CVE-2018-6873 : Faille de sécurité dans le service d’authentification Auth0

Date de publication : 4 avril 2018

Numéro CVE : CVE-2018-6873

Crédit: Cinta Infinita

Une faille a été identifiée dans le service d’authentification Auth0. Elle a affecté tous les locataires Auth0, et a été corrigée le 15 octobre 2017 dans les quatre heures suivant le rapport pour tous les clients du nuage public. Cet avis est informatif et vise à expliquer la faille et les mesures d’atténuation prises.

Dans le cadre d’un flux d’authentification d’utilisateur employé par le service Auth0, un jeton Web JSON (JWT) est transmis au point de terminaison /login/callback qui détermine l’utilisateur. Ce jeton contient une référence à l'audience, un locataire Auth0, auquel il est destiné. Le service Auth0 ne validait pas correctement cette audience, et permettait donc à des jetons destinés à un locataire d’être utilisés chez un autre. De plus, la fonctionnalité de base de données personnalisée proposée à tous les locataires Auth0 permet de générer des jetons d’authentification avec n’importe quel identifiant. Par conséquent, si un pirate apprenait l’identifiant de l’utilisateur d’une victime prévue chez un locataire cible, ce qui est généralement considéré comme une information publique, il pouvait générer un jeton avec cet identifiant. L'audience n’étant pas bien vérifiée, le locataire cible pouvait l’accepter et établir une séance de connexion en considérant l’attaquant comme la victime. Cela permettait une escalade des privilèges, parmi d’autres vecteurs d’attaque possibles.

Le risque d’utilisation de cette attaque sur le service de gestion Auth0 constituait une préoccupation particulière. Les locataires Auth0 sont gérés par des administrateurs de locataires, qui disposent de comptes sur un « locataire d’autorité » avec les autorisations nécessaires. Si un attaquant apprenait l’identifiant de l’utilisateur d’un administrateur de locataire sur l’autorité du locataire (par exemple par ingénierie sociale), cela permettait à l’attaquant de se connecter en tant qu’administrateur par la méthode d’attaque décrite. L’attaquant pouvait alors exécuter des actions administratives et consulter toutes les informations du locataire.
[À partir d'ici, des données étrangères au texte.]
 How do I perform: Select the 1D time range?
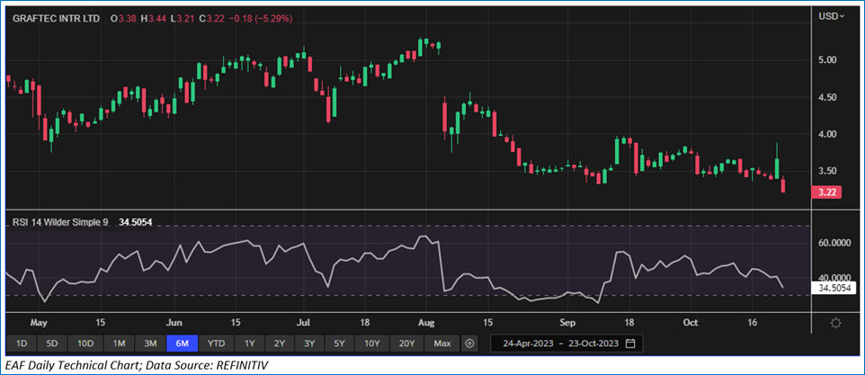click(x=22, y=344)
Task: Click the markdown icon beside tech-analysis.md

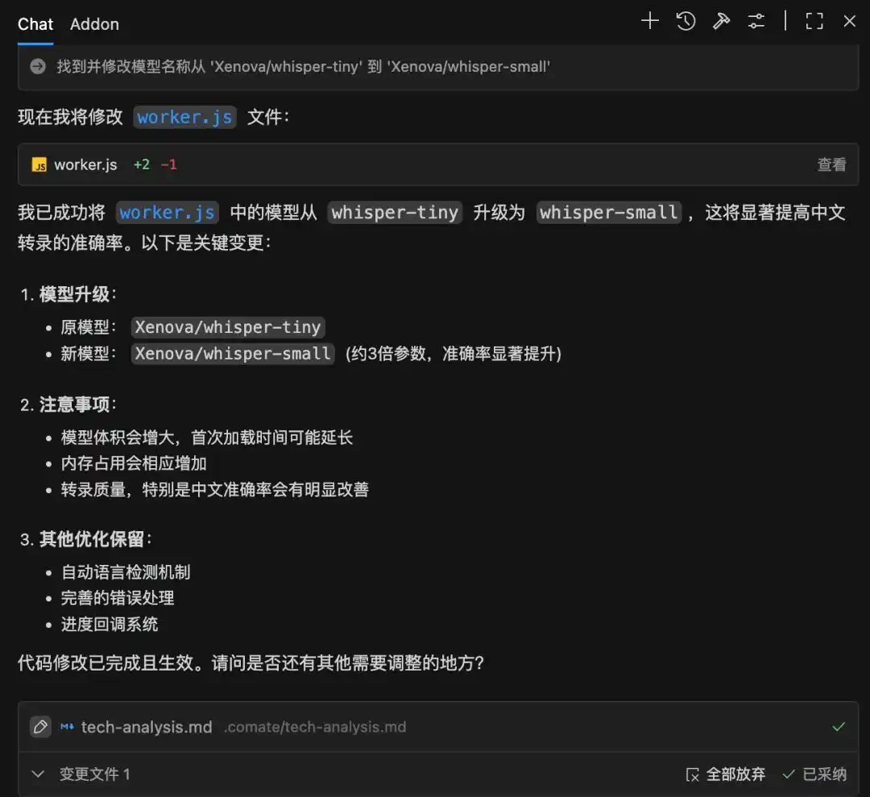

L’attaque ne fonctionnait jamais si l’utilisateur avait activé l’authentification multifacteur, ce qui est recommandé.

Tous les locataires Auth0 étaient concernés, mais des correctifs ont été apportés. Les locataires de nuages publics ont reçu un correctif dans les quatre heures qui ont suivi le signalement de la faille.

L’attaque échouait si l’utilisateur avait activé l’authentification multifactorielle.

La vulnérabilité a été corrigée par Auth0, en ajoutant une validation correcte du paramètre audience. Aucune action supplémentaire n’est requise de la part de nos clients.

La correction a été apportée de manière silencieuse, sans déranger les utilisateurs.